(Items from a data source)
☆ ☆ ☆
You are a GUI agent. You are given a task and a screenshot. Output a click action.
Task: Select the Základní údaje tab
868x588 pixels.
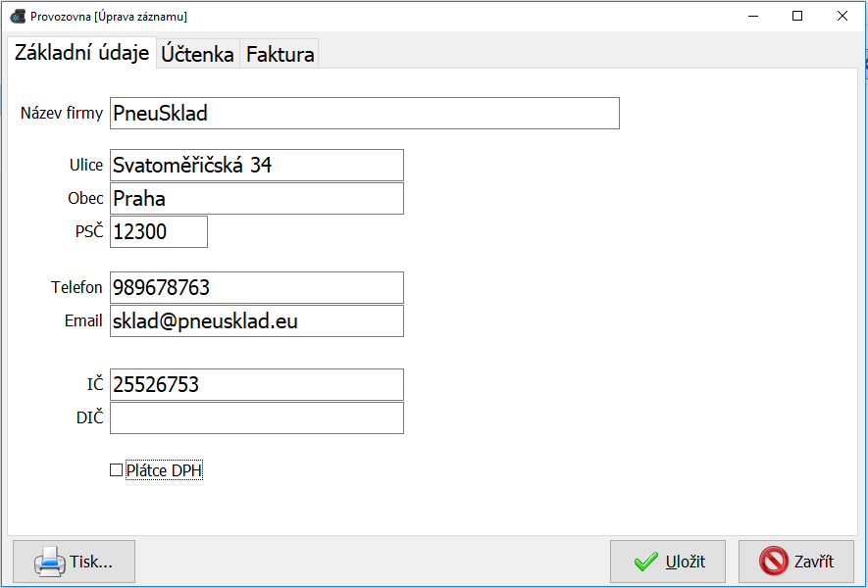click(82, 53)
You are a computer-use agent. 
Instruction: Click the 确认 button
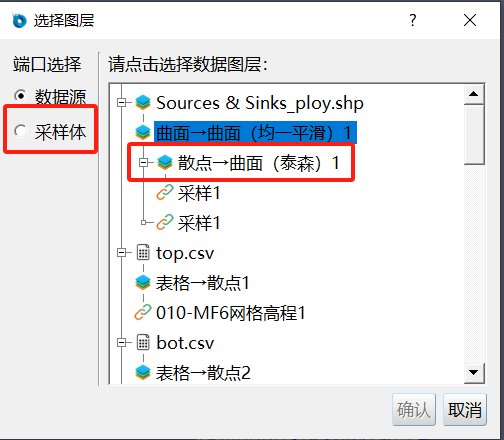click(x=414, y=409)
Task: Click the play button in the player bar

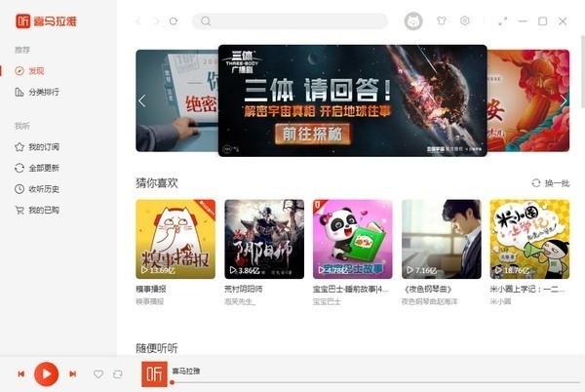Action: click(46, 373)
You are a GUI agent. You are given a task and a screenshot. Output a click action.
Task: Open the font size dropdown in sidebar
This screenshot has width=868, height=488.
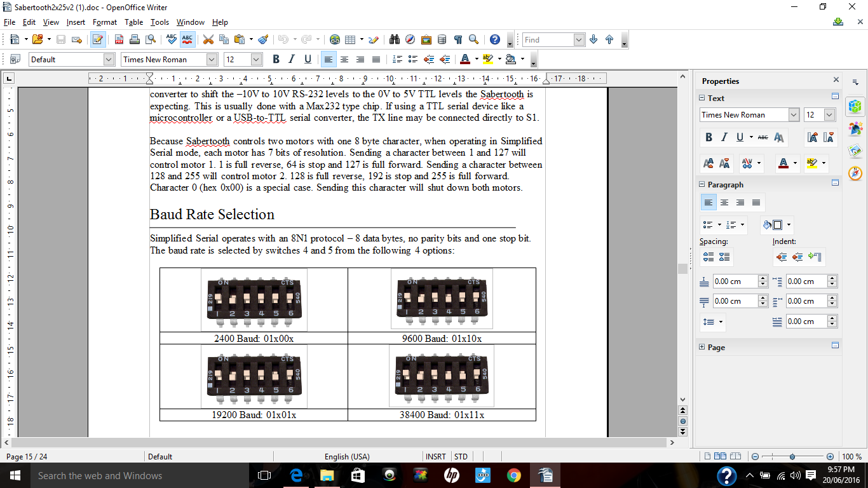[x=831, y=114]
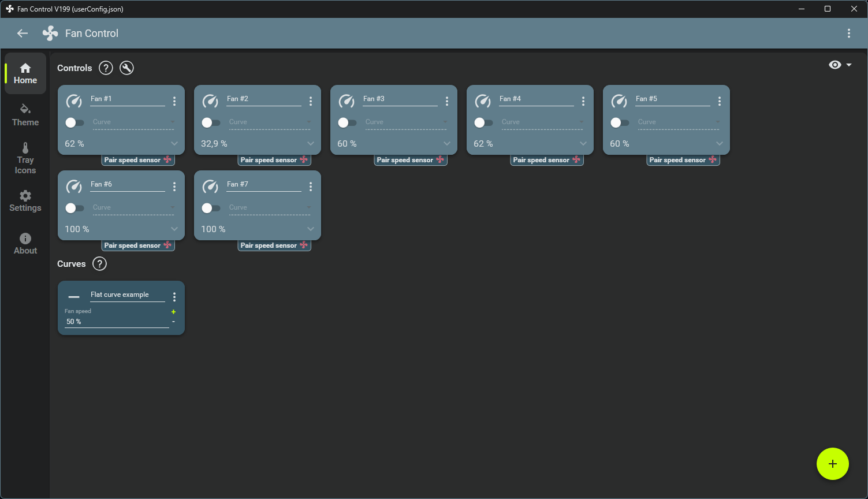
Task: Open Flat curve example options menu
Action: point(174,297)
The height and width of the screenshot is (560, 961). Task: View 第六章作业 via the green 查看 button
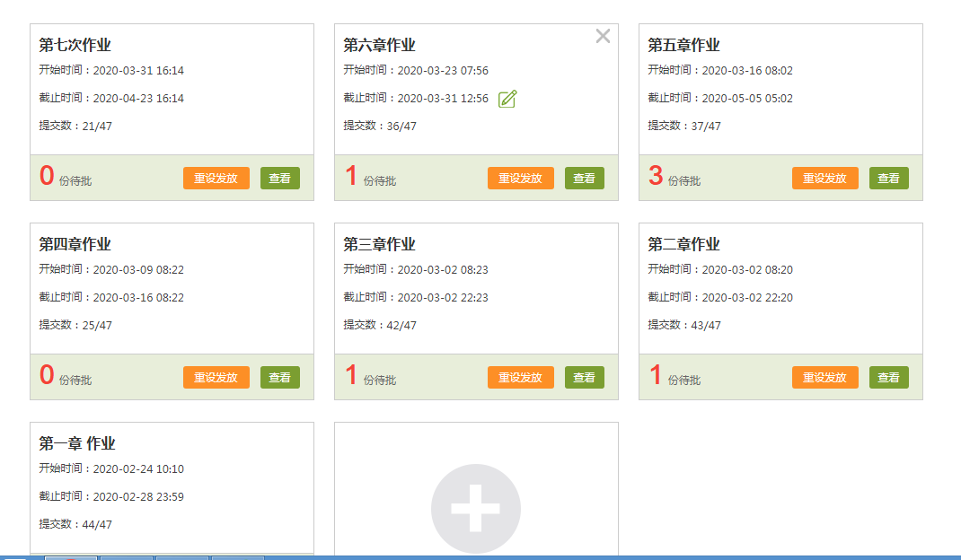[584, 179]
☆ ☆ ☆
PROBLEM REQUIREMENTS>
Every entry is to be reproduced word for word, and no image is carried over.

YOUR RESPONSE>
You are a GUI agent. You are given a task and a screenshot. Output a click action.
Task: Select the Základní údaje tab
868x588 pixels.
click(82, 53)
You are a computer-use agent. 
Instruction: Click the 确认 button
click(x=414, y=409)
Task: Click the play button in the player bar

Action: click(46, 373)
You are a GUI agent. You are given a task and a screenshot. Output a click action.
Task: Open the font size dropdown in sidebar
This screenshot has width=868, height=488.
[x=831, y=114]
Task: Open Flat curve example options menu
Action: point(174,297)
The height and width of the screenshot is (560, 961). Task: View 第六章作业 via the green 查看 button
[584, 179]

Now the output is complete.